= Jane Fletcher (English writer) =

English writer of lesbian speculative fiction

Jane Fletcher (born August 1956) is an English writer of lesbian speculative fiction. Her The Walls of Westenfort won the Golden Crown Literary Society's 2005 "Sci-Fi / Fantasy / Horror / Paranormal / Speculative" award, and her The Empress and the Acolyte won its 2007 Speculative Fiction award. In 2009, she received The Alice B Readers Award for career achievement.

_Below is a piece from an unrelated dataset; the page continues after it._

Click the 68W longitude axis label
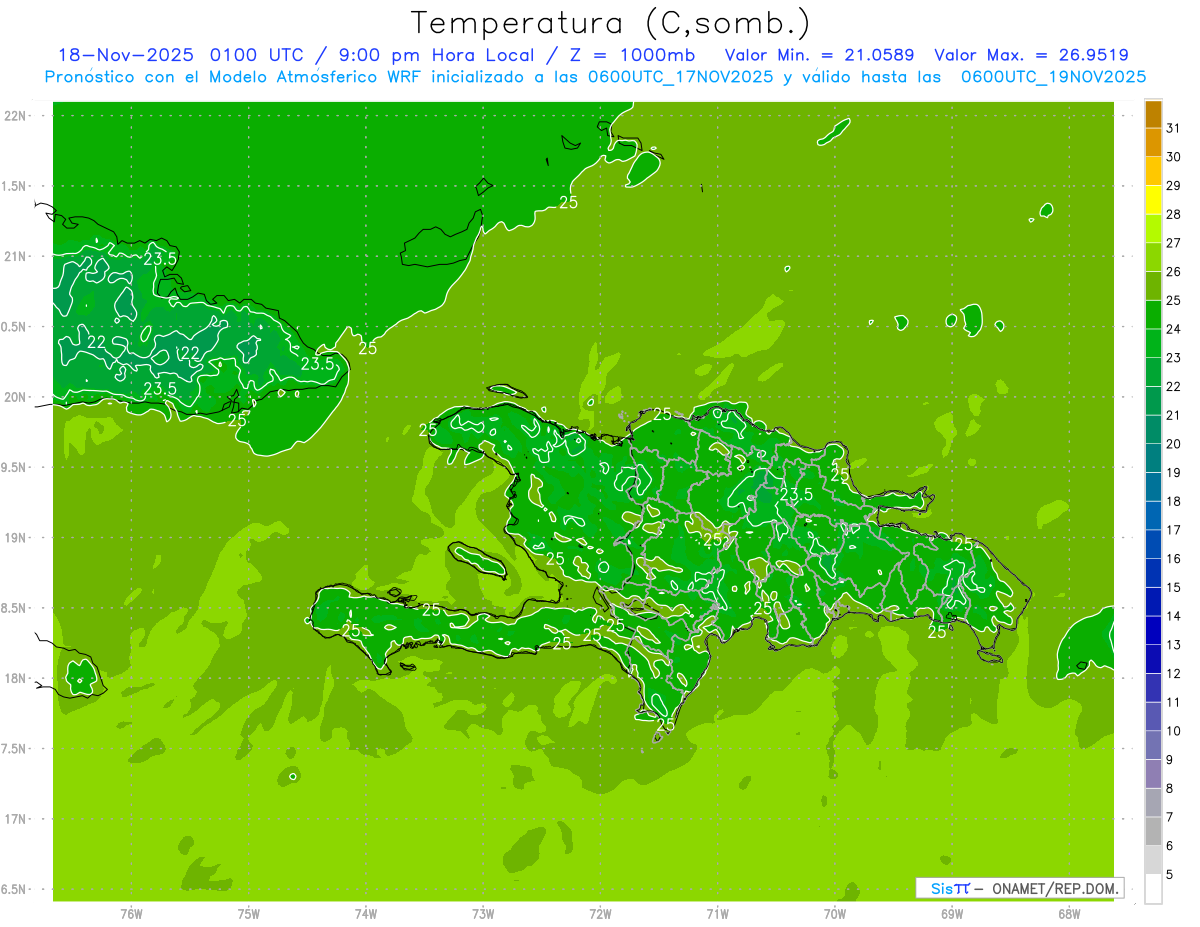1200x927 pixels. pyautogui.click(x=1068, y=912)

Her Temple Landfall was shortlisted for the Science Fiction/Fantasy/Horror category of the 18th Lambda Literary Awards in 2006, and her Wolfsbane Winter was shortlisted for the same category of the 23rd Lambda Literary Awards in 2011. Her Lorimal's Chalice was shortlisted for the 2003 Gaylactic Spectrum Award for Best Novel.

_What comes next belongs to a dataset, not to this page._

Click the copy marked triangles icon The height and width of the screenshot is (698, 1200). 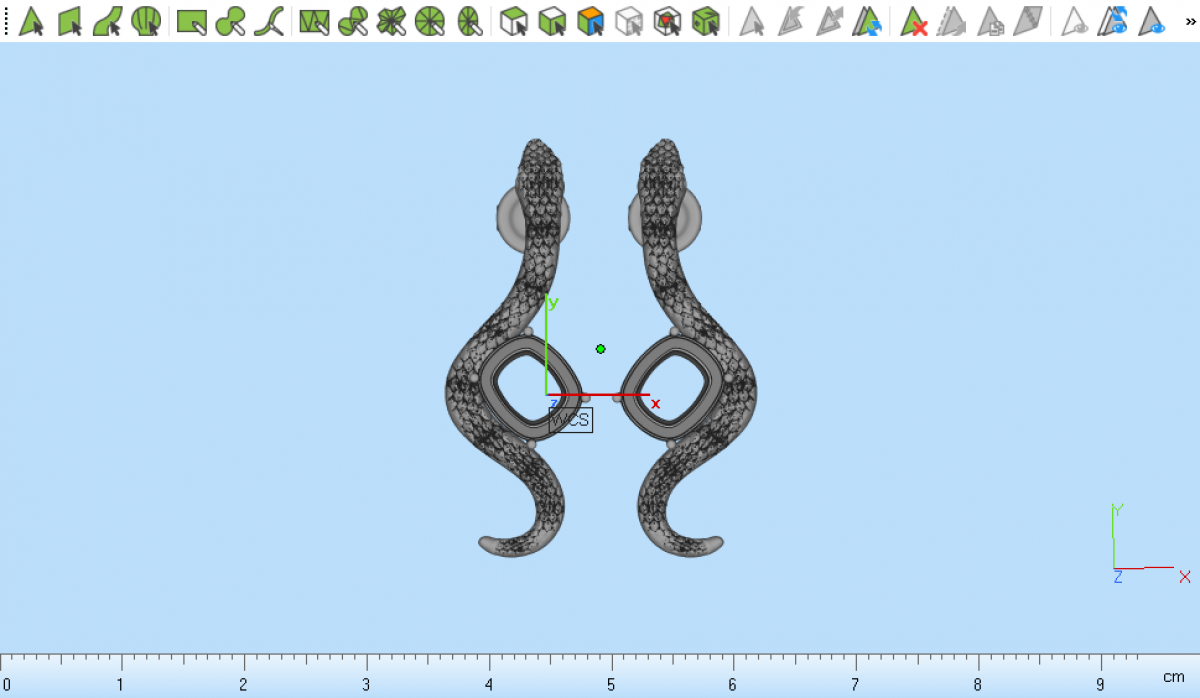(990, 21)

==Early life and education==
Fletcher grew up in south east London, and has a degree in Physics (1980) from the University of Surrey.

==Selected publications==
===The Celeano series===
- The Temple at Landfall (November 2005, Bold Strokes Books: ISBN 978-1933110271), Original title: The World Celaeno Chose (November 1999, The Dimsdale Press ISBN 0952362538)
- The Walls of Westernfort (September 2005, Bold Strokes Books: ISBN 978-1933110240)
- Rangers at Roadsend (August 2005, Bold Strokes Books: ISBN 978-1933110288), Original title: The Wrong Trail Knife (2003, Fortitude Press, Inc. ISBN 978-0974137827)
- Dynasty of Rogues (March 2007, Bold Strokes Books: ISBN 978-1933110714)
- Shadow of the Knife (February 2008, Bold Strokes Books: ISBN 978-1602820081)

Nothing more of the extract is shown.